Sunday, November 23, 2008
this blog is my voice.
i'm not always miserable and whining. as ive said previously, i live a productive life and function well in society. at least i hope thats true. the things i say in here are things that i cant verbalize to anyone. i stopped talking a long time ago because much of what i confided eventually was used against me at some point and time to try and make me appear weak and usually by someone that i cared about.
boy i used to talk. ask me something or dont ask me something, i talked til the other person was probably crying inside loool. ive literally gone a few years and only talked about superficial things or non personal things with my friends and acquaintances.

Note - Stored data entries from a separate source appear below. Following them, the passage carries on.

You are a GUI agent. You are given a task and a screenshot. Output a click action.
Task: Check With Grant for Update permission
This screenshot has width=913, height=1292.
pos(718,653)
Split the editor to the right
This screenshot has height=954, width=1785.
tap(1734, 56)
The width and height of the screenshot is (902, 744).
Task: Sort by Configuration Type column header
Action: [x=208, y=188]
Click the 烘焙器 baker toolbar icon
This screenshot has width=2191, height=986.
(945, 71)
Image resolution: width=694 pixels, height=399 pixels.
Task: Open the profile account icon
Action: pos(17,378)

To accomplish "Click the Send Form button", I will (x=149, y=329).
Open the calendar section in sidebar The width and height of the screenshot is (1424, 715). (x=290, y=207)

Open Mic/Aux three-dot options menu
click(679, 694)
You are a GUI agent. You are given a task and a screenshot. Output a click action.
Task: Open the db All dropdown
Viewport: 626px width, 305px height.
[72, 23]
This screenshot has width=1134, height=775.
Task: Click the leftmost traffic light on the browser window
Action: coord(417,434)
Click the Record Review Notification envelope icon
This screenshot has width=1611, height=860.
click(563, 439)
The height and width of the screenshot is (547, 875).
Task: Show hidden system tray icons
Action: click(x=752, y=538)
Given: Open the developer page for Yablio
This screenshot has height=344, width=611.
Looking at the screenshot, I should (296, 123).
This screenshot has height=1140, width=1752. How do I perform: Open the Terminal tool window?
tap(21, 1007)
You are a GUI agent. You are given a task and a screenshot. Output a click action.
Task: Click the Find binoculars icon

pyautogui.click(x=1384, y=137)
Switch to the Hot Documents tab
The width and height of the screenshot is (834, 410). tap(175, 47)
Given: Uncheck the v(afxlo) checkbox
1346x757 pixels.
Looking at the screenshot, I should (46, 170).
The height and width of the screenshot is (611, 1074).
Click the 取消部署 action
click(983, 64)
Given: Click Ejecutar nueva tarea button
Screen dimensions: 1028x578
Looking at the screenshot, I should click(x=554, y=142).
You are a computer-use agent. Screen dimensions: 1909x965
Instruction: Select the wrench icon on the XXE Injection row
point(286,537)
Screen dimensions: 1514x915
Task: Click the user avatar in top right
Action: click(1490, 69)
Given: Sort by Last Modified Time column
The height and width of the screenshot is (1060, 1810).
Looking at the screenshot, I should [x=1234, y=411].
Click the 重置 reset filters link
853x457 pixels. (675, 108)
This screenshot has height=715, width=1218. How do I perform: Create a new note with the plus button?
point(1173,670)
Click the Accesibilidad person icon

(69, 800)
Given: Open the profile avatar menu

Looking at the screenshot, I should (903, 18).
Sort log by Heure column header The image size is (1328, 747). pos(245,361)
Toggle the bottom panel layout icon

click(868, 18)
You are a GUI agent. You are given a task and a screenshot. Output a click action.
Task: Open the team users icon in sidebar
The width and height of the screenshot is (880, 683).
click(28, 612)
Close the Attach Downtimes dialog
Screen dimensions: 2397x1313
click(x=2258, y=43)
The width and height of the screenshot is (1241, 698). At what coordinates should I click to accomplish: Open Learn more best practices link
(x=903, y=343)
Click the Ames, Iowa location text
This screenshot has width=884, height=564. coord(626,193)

so..i talk here. i say things here that i dont dare utter to anyone. i hope none of you mind.
i am one of those people who always needs someone around them. as many of you know, i grew up in a large family. i was the youngest with some of the older ones being 10 to 15 years older than me. so even when i was still a small child, many of them had already gotten married and moved away. i was so used to noise in the house. we had a huge home. absolutely huge. we had 8 bedrooms and there was someone in each of them. but as they emptied the silence in that huge home became deafening. my father died when i was 10 and the house grew even more silent.
after my fathers death, my mother spent a great deal of time away from the home working. she had never even worked a day since i had been alive. i spent a good deal of time in that huge house alone finding solace in music. singing and playing the piano were the only things that kept me alive. music was the only thing that filled the house with any type of noise. i always had alot of friends and laughed alot but i still always felt enshrined in silence.
i became afraid to be alone. not a pathological fear, but a real fear anyway. once in a while i like to be alone but that feeling doesnt roll around often.
my own family is now spread from state to state and its difficult to see them. we're just not close anymore anyway.
i find myself longing to belong to a huge family. more specific...a huge muslim family. one of those lovely families that have the parents, the children, their spouses and children, the grandparents, aunts, uncles all living around nearby...you know, that fantastic family infrastructure where they have beautiful holidays together and great bustling meals filled with love and laughter.
oh i know those families have problems too but oh how i would love to be in the middle of it all. i cant tell you how i feel so much the insider looking in....lol sometimes i remind myself of the girl in hans christian andersen's the little match girl. i watch families having a wonderful time and wish i were with them. im living vicariously through them i guess. i feel a certain joy watching them laughing and smiling....but that joy is always brief as i come back to reality. that feeling of longing and being the "outsider" makes me feel even worse. i hate that feeling.
sometimes i think to go back to egypt and live in the middle of my husbands vast and ancient family.....its not the same since his mom passed though.
it never hurts to wish. never hurts to wish.